Whether you're a PSN (Playstation Network) user or not, you'll have heard of the big issue that's surrounding the news, forums, social networks, and the long standing platform of 'word of mouth', but what exactly is happening?
On Wednesday, 20 of April, 2011, the Playstation Network unexpectedly went down. Users who tried to login were presented with an '80710a06' error code. Shortly after, Sony replaced the error code with the "PlayStation Network is currently undergoing maintenance" — maintenance which Sony said would last a day or two. That wouldn't have been so bad, I mean, maintenance for a Network such as PSN means added usability for us — the users — and that's a good thing, right? Well, it turned out that the maintenance went a little deeper than Sony initially claimed.
Three days later, on 23 of April, Sony announced that the Playstation Network outage was due to "external intrusion", but did not release any additional information to assist the statement, or even a timetable as to when we could start using PSN again.
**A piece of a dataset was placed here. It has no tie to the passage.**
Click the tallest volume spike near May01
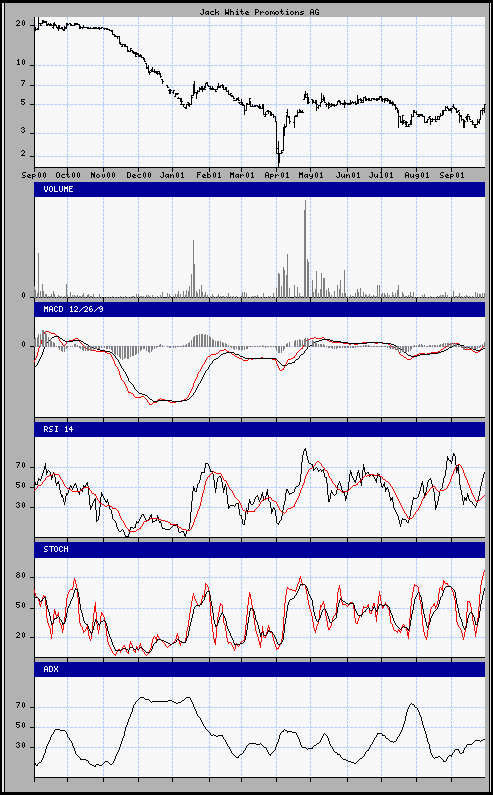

An external intrusion? That didn’t exactly go down well, and the fact that Sony's Public Relations didn't act sooner was even worse. Many PSN users were left uneasy as the lack of information from Sony's side regarding the matter, was somewhat disbelieving.
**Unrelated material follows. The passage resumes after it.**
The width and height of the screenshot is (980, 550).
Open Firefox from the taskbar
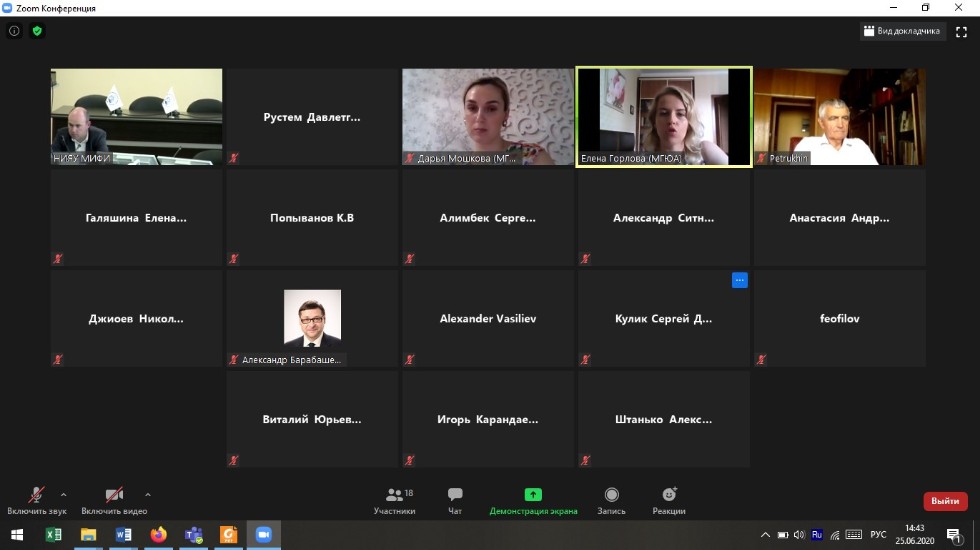(x=158, y=535)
It wasn't until a whole week later, on 27 of April, that the scale of the security breach became apparent, when a statement on the Playstation Blog was released, it turned out that PSN and Qriocity users information had been compromised.
An unknown source had infiltrated the Playstation Network and stolen personal information from Playstation 3 and PSP users, including name, address, e-mail address, and login details for PSN and Qriocity. Although users' credit card data was encrypted, Sony claimed there was no evidence it was stolen, but that theft of the data could not be ruled out, which Sony answered on the Playstation Blog:
When asked "Was my credit card data taken", Sony publicly states:
While all credit card information stored in our systems is encrypted and there is no evidence at this time that credit card data was taken, we cannot rule out the possibility. If you have provided your credit card data through PlayStation Network or Qriocity, out of an abundance of caution we are advising you that your credit card number (excluding security code) and expiration date may have been obtained. Keep in mind, however that your credit card security code (sometimes called a CVC or CSC number) has not been obtained because we never requested it from anyone who has joined the PlayStation Network or Qriocity, and is therefore not stored anywhere in our system.
Following the statements made on the Playstation Blog, a later post on 28 of April, said that:
Our employees have been working day and night to restore operations as quickly as possible, and we expect to have some services up and running within a week from yesterday. However, we want to be very clear that we will only restore operations when we are confident that the network is secure.
Patrick Seybold (Sr. Director, Corporate Communications & Social Media) added in an update that the Playstation Network would be back up and running on 3 of May - two whole weeks after the malicious attack. Sony also stated that they "are working closely with a recognised technology security firm in order to find those responsible for this criminal act, no matter where in the world they might be located."